++++ Exercise data ++++

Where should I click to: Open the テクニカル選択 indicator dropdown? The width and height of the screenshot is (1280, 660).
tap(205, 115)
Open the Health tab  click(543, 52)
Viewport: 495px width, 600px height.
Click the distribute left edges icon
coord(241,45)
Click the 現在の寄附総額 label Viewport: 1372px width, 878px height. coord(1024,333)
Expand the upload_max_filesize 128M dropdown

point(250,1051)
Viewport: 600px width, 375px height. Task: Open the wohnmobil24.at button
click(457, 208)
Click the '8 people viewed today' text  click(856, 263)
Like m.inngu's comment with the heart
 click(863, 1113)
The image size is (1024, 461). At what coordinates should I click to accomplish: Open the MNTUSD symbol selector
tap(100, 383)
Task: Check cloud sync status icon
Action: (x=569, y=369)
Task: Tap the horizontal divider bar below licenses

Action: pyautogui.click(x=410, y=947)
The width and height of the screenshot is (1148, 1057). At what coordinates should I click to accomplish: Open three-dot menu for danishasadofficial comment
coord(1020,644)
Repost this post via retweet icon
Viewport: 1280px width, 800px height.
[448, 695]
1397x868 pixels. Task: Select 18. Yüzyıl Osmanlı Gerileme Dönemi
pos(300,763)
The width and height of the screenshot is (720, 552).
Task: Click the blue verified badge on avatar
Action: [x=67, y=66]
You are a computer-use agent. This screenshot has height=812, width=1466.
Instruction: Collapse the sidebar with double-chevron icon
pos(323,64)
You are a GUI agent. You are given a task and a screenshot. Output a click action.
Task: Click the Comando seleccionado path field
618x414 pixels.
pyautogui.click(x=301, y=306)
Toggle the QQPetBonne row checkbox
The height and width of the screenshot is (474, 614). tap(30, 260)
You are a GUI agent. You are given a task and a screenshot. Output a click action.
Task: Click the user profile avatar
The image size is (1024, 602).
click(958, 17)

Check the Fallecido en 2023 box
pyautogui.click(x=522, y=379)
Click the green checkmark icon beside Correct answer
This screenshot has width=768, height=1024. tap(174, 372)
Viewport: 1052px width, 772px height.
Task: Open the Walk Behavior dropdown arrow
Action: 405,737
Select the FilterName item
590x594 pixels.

++++

What is needed is the data above, output in full and exactly as it stands.

--- Solved exercise ---
Where should I click to: Open the テクニカル選択 indicator dropdown? The width and height of the screenshot is (1280, 660).
tap(205, 115)
Open the Health tab  click(543, 52)
Viewport: 495px width, 600px height.
Click the distribute left edges icon
coord(241,45)
Click the 現在の寄附総額 label Viewport: 1372px width, 878px height. coord(1024,333)
Expand the upload_max_filesize 128M dropdown

point(250,1051)
Viewport: 600px width, 375px height. Task: Open the wohnmobil24.at button
click(457, 208)
Click the '8 people viewed today' text  click(856, 263)
Like m.inngu's comment with the heart
 click(863, 1113)
The image size is (1024, 461). At what coordinates should I click to accomplish: Open the MNTUSD symbol selector
tap(100, 383)
Task: Check cloud sync status icon
Action: (x=569, y=369)
Task: Tap the horizontal divider bar below licenses

Action: pyautogui.click(x=410, y=947)
The width and height of the screenshot is (1148, 1057). At what coordinates should I click to accomplish: Open three-dot menu for danishasadofficial comment
coord(1020,644)
Repost this post via retweet icon
Viewport: 1280px width, 800px height.
[448, 695]
1397x868 pixels. Task: Select 18. Yüzyıl Osmanlı Gerileme Dönemi
pos(300,763)
The width and height of the screenshot is (720, 552).
Task: Click the blue verified badge on avatar
Action: [x=67, y=66]
You are a computer-use agent. This screenshot has height=812, width=1466.
Instruction: Collapse the sidebar with double-chevron icon
pos(323,64)
You are a GUI agent. You are given a task and a screenshot. Output a click action.
Task: Click the Comando seleccionado path field
618x414 pixels.
pyautogui.click(x=301, y=306)
Toggle the QQPetBonne row checkbox
The height and width of the screenshot is (474, 614). tap(30, 260)
You are a GUI agent. You are given a task and a screenshot. Output a click action.
Task: Click the user profile avatar
The image size is (1024, 602).
click(958, 17)

Check the Fallecido en 2023 box
pyautogui.click(x=522, y=379)
Click the green checkmark icon beside Correct answer
This screenshot has width=768, height=1024. tap(174, 372)
Viewport: 1052px width, 772px height.
Task: Open the Walk Behavior dropdown arrow
Action: 405,737
Select the FilterName item
590x594 pixels.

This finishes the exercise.